2. Get uuid details of esxi host by running below command 

      localcli system uuid get  >>> Confirm ESXI hosts have Different UUID 

Resolution

Once the Same MAC address found for different ESXI hosts we need to follow below Steps

1. Run the below command from ESXi Host. 
 
There is an advanced ESXi setting called FollowHardwareMac that will automatically update the VMkernel's MAC Address whenever the network adapter MAC Addresses changes. To do so, you will need to run the following ESXCLI command:
 
esxcli system settings advanced set -o /Net/FollowHardwareMac -i 1
 

2. Once the above parameter is set reboot the hosts.  
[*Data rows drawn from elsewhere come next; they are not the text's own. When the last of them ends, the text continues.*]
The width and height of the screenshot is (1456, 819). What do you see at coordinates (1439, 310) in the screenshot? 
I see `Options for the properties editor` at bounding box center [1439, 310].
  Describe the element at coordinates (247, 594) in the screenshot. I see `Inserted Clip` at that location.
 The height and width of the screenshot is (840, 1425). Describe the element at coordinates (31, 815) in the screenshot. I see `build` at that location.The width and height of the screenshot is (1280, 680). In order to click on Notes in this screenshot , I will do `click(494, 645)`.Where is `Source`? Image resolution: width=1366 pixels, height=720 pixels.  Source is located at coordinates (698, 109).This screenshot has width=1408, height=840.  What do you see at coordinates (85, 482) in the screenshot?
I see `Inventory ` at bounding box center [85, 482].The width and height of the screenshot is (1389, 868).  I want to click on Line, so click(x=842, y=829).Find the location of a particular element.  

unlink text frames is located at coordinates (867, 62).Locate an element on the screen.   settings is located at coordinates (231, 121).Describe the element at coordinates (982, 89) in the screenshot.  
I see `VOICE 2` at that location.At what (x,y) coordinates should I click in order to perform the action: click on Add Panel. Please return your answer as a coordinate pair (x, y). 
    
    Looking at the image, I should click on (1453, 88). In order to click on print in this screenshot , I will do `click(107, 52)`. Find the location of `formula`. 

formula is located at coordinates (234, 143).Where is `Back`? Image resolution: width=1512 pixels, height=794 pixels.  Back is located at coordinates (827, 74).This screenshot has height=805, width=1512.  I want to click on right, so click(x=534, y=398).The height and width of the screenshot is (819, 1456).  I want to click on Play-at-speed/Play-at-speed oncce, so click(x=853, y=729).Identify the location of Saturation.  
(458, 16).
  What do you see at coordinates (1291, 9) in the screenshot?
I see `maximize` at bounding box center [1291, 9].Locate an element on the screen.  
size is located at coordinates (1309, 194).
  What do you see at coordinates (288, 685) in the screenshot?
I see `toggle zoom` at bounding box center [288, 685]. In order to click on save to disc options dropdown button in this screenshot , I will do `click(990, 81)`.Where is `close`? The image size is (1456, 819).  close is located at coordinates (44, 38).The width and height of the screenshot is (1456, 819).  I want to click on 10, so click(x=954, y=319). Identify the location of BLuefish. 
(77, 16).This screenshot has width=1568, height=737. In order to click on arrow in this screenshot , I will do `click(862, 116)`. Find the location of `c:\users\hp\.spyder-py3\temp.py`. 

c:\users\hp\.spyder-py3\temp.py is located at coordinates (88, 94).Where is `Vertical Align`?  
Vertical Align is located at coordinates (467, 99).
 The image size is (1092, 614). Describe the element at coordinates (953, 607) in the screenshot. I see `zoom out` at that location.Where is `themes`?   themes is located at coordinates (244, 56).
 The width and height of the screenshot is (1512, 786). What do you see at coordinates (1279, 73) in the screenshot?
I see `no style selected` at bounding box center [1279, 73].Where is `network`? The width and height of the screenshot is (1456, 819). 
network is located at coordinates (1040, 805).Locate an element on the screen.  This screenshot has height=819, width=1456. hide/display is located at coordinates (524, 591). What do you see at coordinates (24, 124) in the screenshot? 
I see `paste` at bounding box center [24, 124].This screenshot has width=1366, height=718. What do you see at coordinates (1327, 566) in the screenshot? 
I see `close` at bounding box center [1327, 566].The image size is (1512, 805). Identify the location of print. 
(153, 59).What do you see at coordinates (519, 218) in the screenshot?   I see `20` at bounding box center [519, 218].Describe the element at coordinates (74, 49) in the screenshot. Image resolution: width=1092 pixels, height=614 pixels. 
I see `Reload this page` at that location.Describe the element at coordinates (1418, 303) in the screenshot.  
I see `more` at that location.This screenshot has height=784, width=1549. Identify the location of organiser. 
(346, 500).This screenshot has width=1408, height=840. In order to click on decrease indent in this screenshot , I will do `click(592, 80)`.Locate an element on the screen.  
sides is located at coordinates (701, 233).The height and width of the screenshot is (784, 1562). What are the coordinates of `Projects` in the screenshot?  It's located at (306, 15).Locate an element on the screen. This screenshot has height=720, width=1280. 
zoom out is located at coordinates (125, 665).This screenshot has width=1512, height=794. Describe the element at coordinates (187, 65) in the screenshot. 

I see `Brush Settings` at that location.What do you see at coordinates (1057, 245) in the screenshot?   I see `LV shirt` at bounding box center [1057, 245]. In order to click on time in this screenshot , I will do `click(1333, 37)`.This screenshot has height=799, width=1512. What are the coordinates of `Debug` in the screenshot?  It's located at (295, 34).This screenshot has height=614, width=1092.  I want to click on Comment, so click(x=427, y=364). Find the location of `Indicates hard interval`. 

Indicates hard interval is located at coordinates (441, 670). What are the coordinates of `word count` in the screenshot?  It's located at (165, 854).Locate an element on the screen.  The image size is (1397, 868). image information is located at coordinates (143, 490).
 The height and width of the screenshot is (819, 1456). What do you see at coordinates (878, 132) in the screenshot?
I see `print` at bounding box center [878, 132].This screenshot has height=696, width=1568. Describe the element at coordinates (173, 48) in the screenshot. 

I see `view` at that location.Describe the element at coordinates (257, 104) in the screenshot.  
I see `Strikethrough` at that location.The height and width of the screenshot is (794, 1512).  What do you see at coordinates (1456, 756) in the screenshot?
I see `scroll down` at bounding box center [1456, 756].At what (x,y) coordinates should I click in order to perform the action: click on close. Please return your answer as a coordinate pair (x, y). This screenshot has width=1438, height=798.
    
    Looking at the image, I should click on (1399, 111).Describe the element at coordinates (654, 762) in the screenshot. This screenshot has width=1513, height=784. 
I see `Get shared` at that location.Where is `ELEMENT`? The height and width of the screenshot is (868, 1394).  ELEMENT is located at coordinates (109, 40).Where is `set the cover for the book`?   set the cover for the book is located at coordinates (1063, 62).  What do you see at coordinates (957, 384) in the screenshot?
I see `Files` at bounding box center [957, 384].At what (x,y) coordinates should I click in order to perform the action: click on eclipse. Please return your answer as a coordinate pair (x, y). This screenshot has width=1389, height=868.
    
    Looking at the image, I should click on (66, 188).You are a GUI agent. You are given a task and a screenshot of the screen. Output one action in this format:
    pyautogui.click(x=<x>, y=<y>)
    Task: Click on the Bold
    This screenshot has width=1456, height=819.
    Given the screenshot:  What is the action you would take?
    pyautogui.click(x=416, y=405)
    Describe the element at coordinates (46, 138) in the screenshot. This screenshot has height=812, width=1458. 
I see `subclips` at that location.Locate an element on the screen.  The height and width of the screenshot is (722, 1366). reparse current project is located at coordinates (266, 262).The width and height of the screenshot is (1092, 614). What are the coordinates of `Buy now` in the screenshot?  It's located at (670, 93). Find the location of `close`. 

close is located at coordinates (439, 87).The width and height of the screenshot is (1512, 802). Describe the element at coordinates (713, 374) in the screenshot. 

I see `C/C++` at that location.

Before running esxcli system settings advanced set -o /Net/FollowHardwareMac -i 1   output of esxcfg-nics -l

ESXI host 1 : 

Name    PCI          Driver      Link Speed      Duplex MAC Address       MTU    Description
vmnic0  ####:##:00.0 nenic       Up   50000Mbps  Full   ##:##:##:15:1a:33  1500   Cisco Systems Inc Cisco VIC Ethernet NIC   >>>>>>>>>>Same MAC Address 
vmnic1  ####:##:00.1 nenic       Up   50000Mbps  Full   ##:##:##:##:1a:34  9000   Cisco Systems Inc Cisco VIC Ethernet NIC
vmnic2  ####:##:00.2 nenic       Up   50000Mbps  Full   ##:##:##:##:1a:35  1500   Cisco Systems Inc Cisco VIC Ethernet NIC


ESXI host 2: 

Name    PCI          Driver      Link Speed      Duplex MAC Address       MTU    Description
vmnic0  ####:##:00.0 nenic       Up   20000Mbps  Full   ##:##:##:##:1a:31  1500   Cisco Systems Inc Cisco VIC Ethernet NIC
vmnic4  ####:##:00.1 nenic       Up   20000Mbps  Full   ##:##:##:##:1a:33   9000   Cisco Systems Inc Cisco VIC Ethernet NIC   >>>>>>>>>>> Same MAC Address 
vmnic5  ####:##:00.2 nenic       Up   20000Mbps  Full   ##:##:##:##:1b:33   9000   Cisco Systems Inc Cisco VIC Ethernet NIC

After running command esxcli system settings advanced set -o /Net/FollowHardwareMac -i 1 the output of esxcfg-nics -l 

ESXI host 1 : 

Name    PCI          Driver      Link Speed      Duplex   MAC Address       MTU    Description
vmnic0  #####:##:00.0 nenic      Up   50000Mbps  Full     ##:##:##:##:1a:33  1500   Cisco Systems Inc Cisco VIC Ethernet NIC   >>>>>>>>>>Same MAC Address 
vmnic1  ####:##:00.1 nenic       Up   50000Mbps  Full     ##:##:##:##:1a:34  9000   Cisco Systems Inc Cisco VIC Ethernet NIC
vmnic2  ####:##:00.2 nenic       Up   50000Mbps  Full     ##:##:##:##:1a:35  1500   Cisco Systems Inc Cisco VIC Ethernet NIC
 

ESXI host 2: 

Name    PCI          Driver      Link Speed      Duplex MAC Address       MTU    Description
vmnic0  ####:##:00.0 nenic       Up   20000Mbps  Full   ##:##:##:##:1a:31  1500   Cisco Systems Inc Cisco VIC Ethernet NIC
vmnic4  ####:##:00.1 nenic       Up   20000Mbps  Full   ##:##:##:##:1a:36  9000   Cisco Systems Inc Cisco VIC Ethernet NIC   >>>>>>>>>>> Different MAC Address 
vmnic5  ####:##:00.2 nenic       Up   20000Mbps  Full   ##:##:##:##:1b:33   9000   Cisco Systems Inc Cisco VIC Ethernet NIC

When the issue occurs on Cisco UCS servers using Cisco Systems Inc. Cisco VIC Ethernet NIC, follow this additional step from Cisco:

  1. In Cisco UCS Manager, select the AUTO radio button to assign a new MAC address.